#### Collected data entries
______
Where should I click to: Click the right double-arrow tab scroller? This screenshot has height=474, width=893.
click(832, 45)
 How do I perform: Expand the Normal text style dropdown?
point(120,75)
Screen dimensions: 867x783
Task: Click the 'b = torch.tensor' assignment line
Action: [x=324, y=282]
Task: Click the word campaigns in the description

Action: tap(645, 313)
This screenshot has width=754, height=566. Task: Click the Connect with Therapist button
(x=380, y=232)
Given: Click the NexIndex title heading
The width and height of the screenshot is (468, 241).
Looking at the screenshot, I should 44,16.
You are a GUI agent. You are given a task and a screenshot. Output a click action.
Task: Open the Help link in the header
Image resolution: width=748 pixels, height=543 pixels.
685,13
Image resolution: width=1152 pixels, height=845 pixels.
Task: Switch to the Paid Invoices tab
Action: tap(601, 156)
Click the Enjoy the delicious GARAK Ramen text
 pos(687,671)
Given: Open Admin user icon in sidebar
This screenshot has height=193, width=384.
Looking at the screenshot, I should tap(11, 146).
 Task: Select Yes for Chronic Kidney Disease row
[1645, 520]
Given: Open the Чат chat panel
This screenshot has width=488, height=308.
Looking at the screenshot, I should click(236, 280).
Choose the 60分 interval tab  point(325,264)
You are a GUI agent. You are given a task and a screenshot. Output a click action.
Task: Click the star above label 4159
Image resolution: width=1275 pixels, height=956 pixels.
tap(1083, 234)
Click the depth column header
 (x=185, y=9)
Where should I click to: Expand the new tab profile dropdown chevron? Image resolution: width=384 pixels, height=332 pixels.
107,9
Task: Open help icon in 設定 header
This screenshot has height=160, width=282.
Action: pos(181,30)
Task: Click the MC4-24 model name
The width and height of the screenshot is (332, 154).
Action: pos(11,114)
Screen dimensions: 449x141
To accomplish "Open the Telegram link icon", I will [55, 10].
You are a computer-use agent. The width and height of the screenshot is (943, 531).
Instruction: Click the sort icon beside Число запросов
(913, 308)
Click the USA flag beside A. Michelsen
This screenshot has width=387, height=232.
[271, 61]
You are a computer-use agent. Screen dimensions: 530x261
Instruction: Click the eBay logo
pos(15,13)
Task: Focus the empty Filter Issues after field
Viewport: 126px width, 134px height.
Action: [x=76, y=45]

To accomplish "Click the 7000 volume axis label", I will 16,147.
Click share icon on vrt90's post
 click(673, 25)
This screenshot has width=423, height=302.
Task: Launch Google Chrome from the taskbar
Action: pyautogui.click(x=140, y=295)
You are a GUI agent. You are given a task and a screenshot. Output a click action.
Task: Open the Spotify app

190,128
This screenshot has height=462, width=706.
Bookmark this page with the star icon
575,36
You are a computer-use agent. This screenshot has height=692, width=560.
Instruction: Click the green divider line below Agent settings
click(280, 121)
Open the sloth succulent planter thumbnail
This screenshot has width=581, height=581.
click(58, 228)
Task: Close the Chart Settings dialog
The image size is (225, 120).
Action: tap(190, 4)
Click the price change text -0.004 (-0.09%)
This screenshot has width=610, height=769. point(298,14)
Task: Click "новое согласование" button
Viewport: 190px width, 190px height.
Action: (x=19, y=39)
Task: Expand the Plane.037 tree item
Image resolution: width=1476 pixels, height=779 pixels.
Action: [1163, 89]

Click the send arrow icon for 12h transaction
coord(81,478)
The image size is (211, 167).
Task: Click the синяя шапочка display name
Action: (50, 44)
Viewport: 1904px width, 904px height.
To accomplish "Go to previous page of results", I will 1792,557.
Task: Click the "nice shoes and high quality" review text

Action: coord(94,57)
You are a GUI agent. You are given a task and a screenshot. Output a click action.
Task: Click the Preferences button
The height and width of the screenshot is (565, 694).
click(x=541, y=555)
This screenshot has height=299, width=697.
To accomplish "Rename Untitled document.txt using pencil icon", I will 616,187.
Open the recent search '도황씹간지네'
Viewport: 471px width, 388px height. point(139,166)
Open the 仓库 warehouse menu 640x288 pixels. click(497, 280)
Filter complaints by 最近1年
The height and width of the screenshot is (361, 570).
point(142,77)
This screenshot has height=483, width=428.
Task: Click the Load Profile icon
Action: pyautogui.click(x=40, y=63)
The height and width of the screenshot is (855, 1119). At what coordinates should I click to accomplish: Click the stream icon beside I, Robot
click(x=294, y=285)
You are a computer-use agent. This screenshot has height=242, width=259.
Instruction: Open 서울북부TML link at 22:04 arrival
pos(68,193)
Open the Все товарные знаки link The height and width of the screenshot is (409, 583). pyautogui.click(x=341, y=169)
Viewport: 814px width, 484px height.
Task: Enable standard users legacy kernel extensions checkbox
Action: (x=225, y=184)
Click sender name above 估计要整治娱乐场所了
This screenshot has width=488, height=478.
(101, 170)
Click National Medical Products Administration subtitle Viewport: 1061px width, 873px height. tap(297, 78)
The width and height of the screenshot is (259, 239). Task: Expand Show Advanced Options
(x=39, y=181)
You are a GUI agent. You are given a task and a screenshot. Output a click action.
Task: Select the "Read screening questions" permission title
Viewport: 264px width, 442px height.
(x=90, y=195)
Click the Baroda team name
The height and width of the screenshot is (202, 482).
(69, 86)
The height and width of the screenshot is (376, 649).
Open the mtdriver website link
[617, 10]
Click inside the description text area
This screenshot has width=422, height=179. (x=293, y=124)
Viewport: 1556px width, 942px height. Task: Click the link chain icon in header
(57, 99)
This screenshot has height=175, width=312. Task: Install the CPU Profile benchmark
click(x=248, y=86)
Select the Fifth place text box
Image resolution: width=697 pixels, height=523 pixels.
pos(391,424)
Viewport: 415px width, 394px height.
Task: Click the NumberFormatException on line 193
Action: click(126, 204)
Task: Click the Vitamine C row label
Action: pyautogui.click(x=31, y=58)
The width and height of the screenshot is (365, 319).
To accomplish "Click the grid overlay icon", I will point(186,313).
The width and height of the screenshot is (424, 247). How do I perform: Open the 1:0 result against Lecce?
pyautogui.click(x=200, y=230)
______
#### WHAT IS EXPECTED
Establish how many lines of the records contain the string "will" and state that number without elaboration.

#### ANSWER SECTION
5